▶ **Exercise goal**: Recast everything from the line containing "The width and height of the screenshot is (1112, 665)." down to the line containing "The width and height of the screenshot is (1352, 896)." as a two-column CSV headed input and output, one row per entry with its text and its answer, each in a single quoted field with line breaks turned into spaces. Leave the pictures out.

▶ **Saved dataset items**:

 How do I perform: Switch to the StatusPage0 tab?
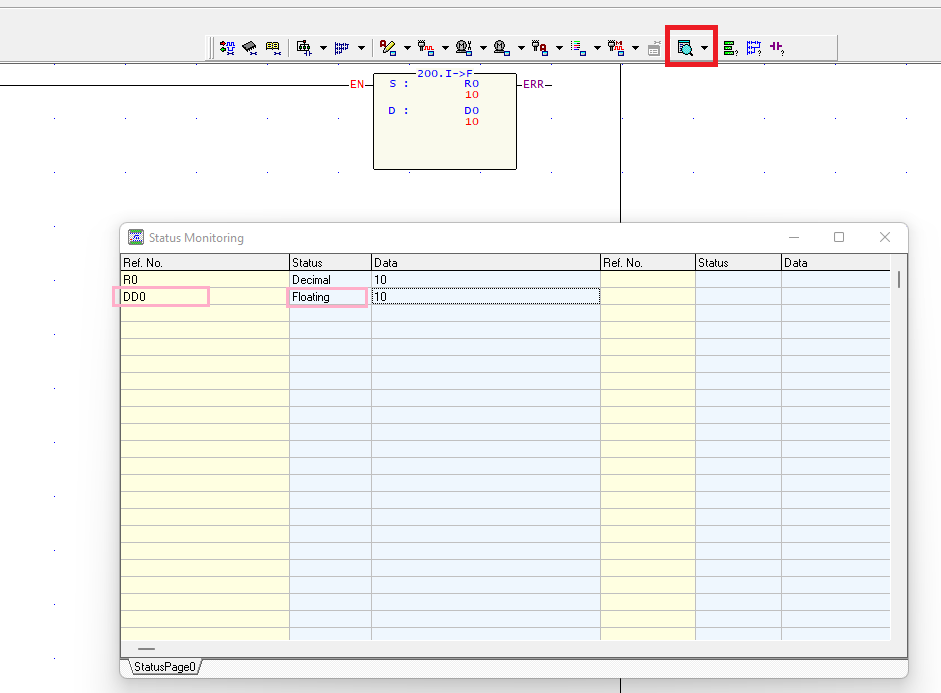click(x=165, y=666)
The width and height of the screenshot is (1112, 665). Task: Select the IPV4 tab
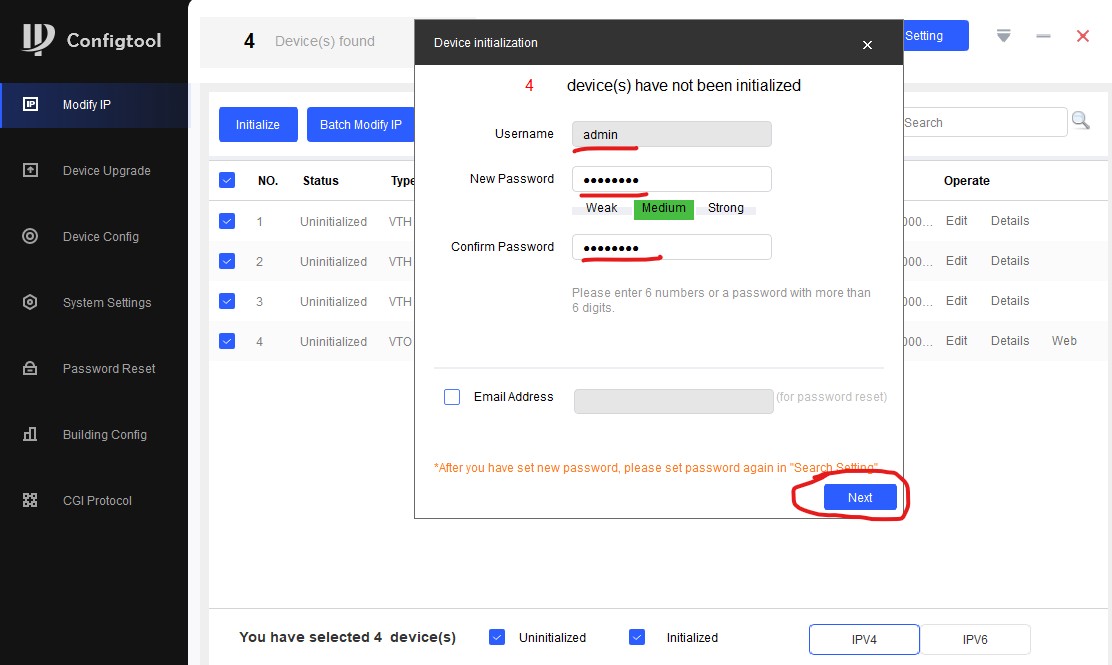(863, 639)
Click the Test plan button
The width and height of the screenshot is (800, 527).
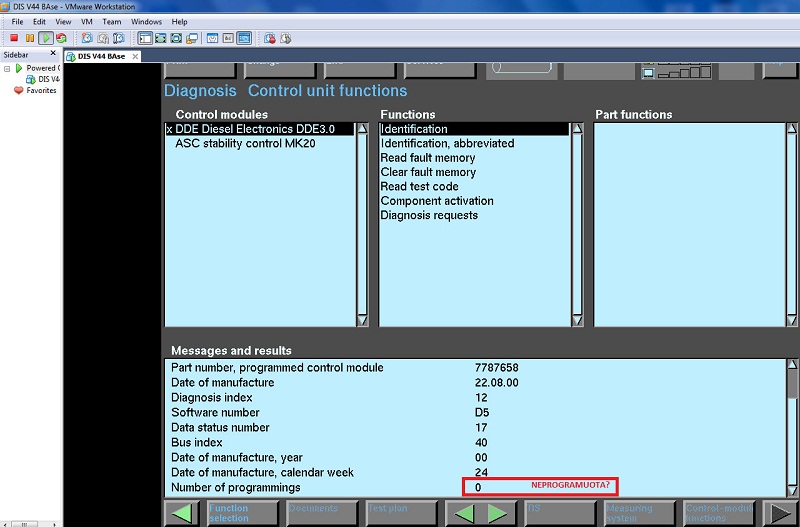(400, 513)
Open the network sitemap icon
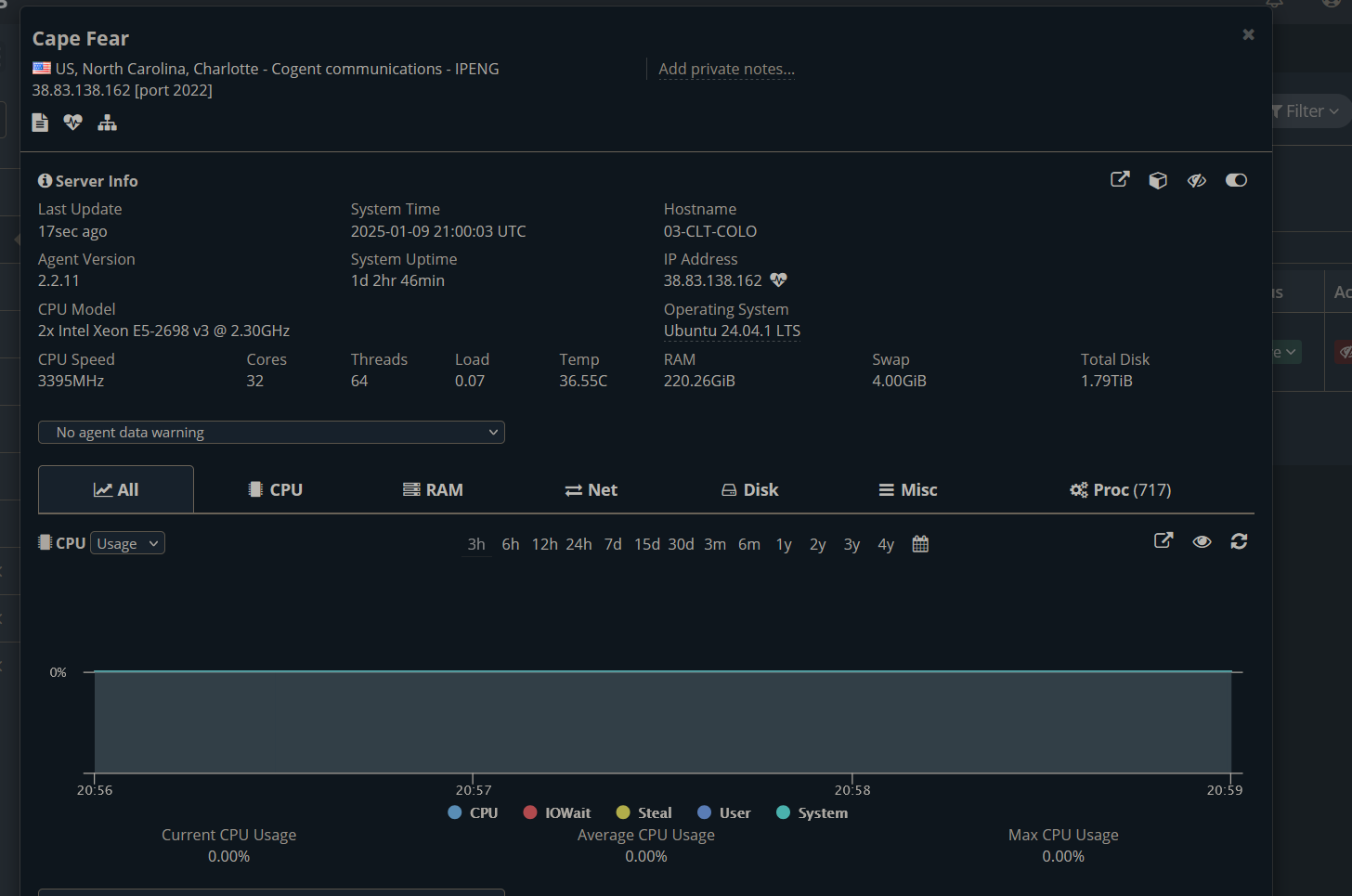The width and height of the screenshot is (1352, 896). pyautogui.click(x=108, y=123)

...

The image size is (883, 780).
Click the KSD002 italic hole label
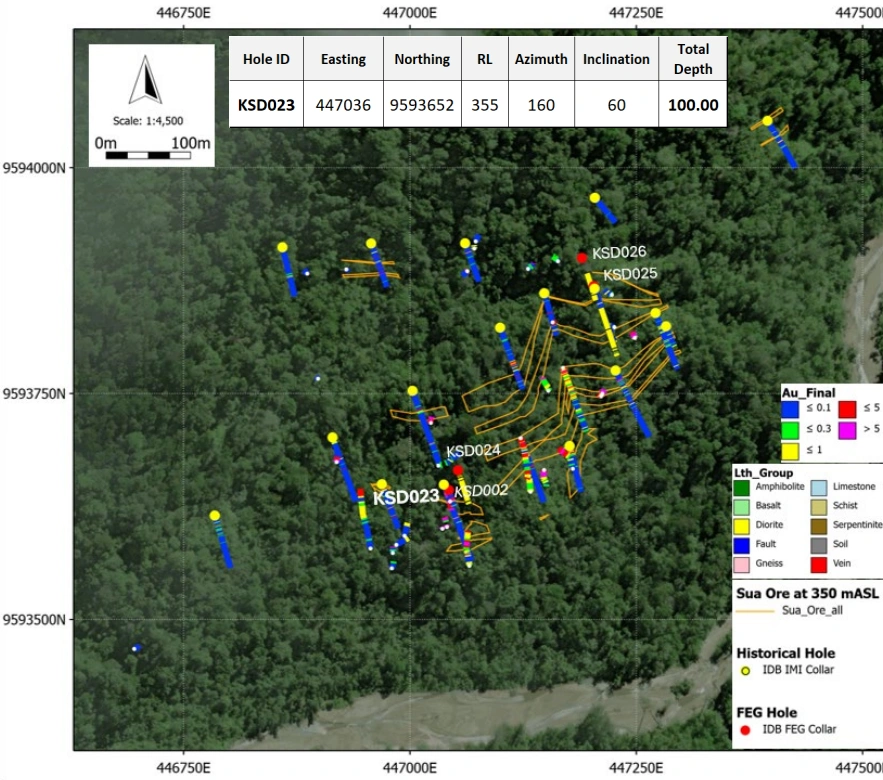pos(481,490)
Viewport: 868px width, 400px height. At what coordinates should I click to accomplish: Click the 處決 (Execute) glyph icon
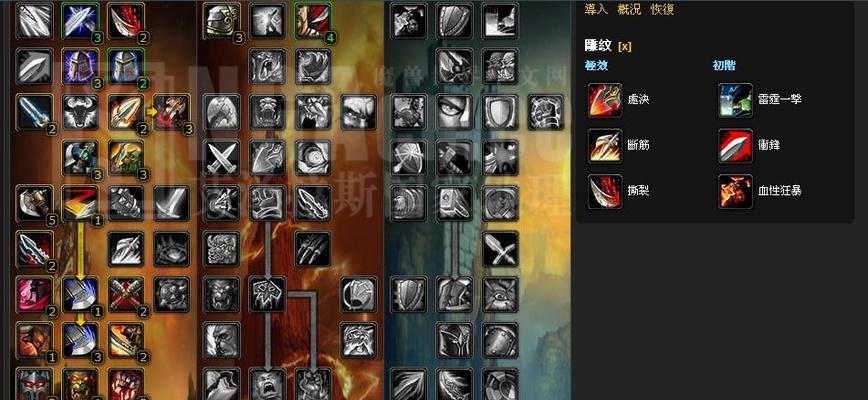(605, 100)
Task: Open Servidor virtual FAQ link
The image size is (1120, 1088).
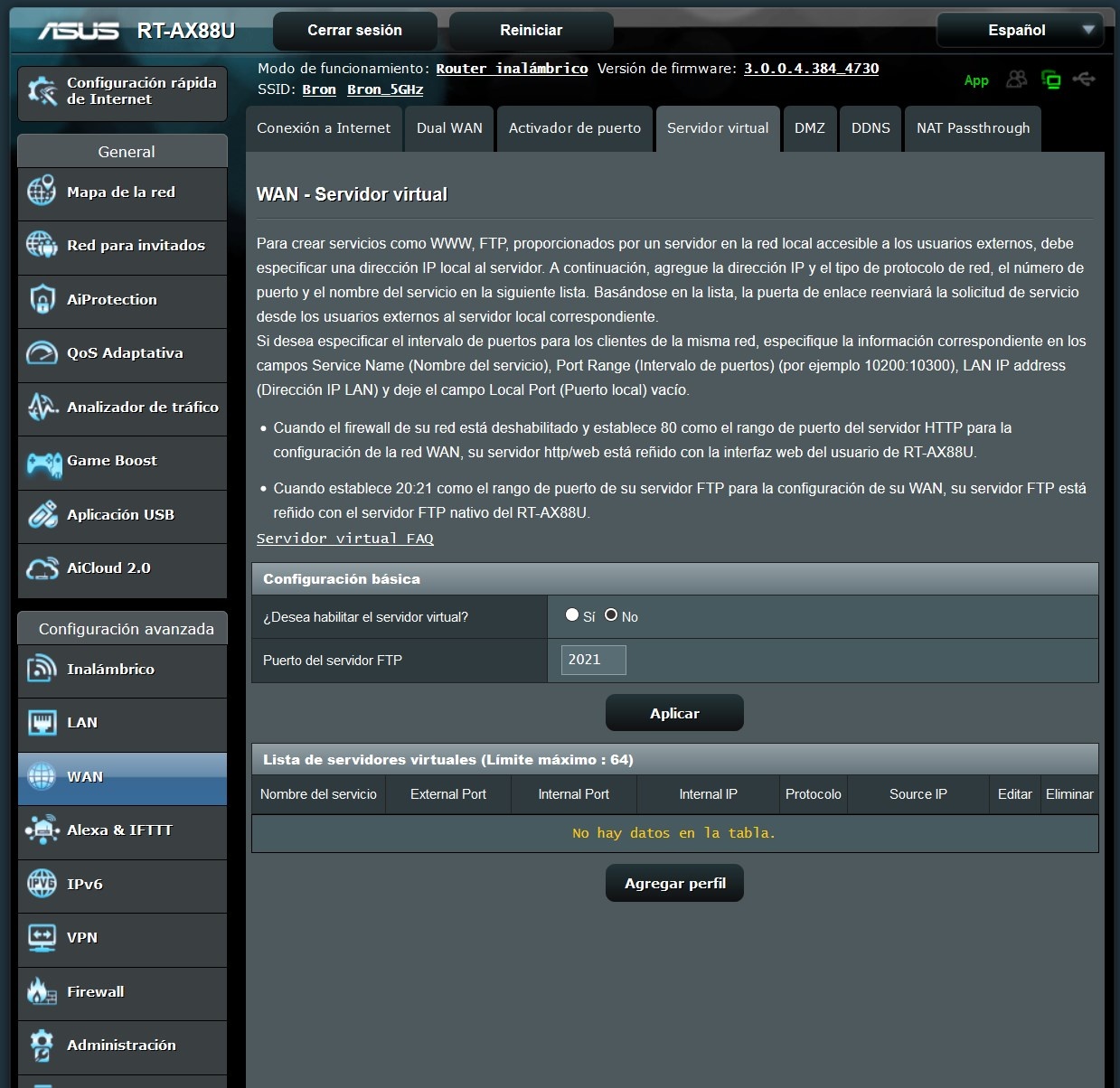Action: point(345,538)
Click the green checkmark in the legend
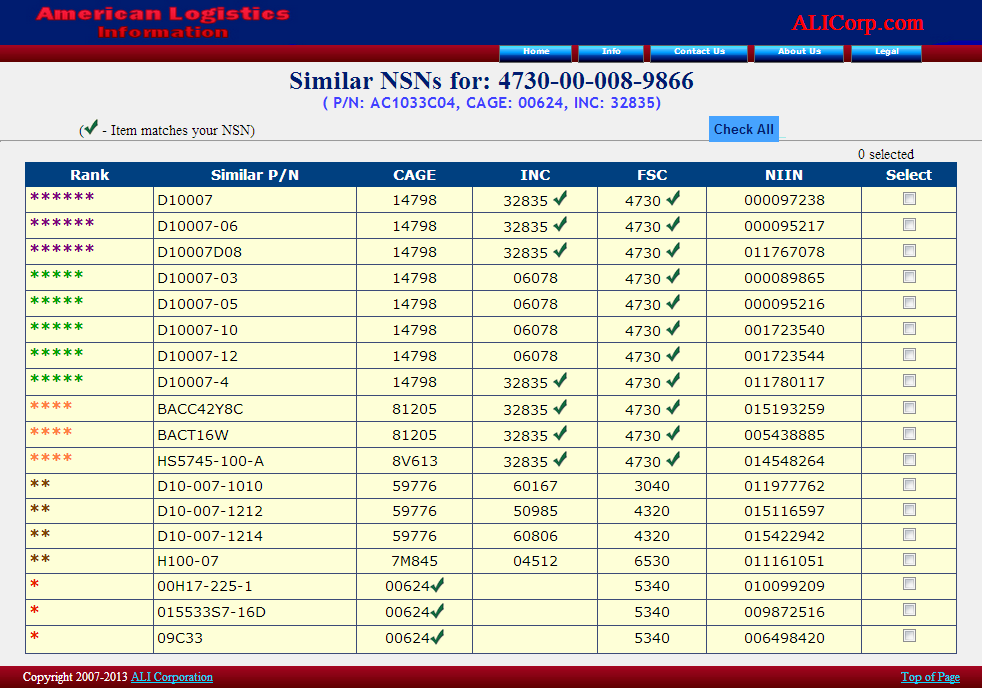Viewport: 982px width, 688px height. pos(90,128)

...

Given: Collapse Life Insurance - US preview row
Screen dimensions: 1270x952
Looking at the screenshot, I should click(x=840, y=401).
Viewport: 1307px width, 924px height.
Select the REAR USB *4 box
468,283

▶ **Response below**:
input,output
"The width and height of the screenshot is (1112, 665). Task: Select the IPV4 tab","(863, 639)"
"Click the Test plan button The width and height of the screenshot is (800, 527).","(400, 513)"
"Open the network sitemap icon","The width and height of the screenshot is (1352, 896). pyautogui.click(x=108, y=123)"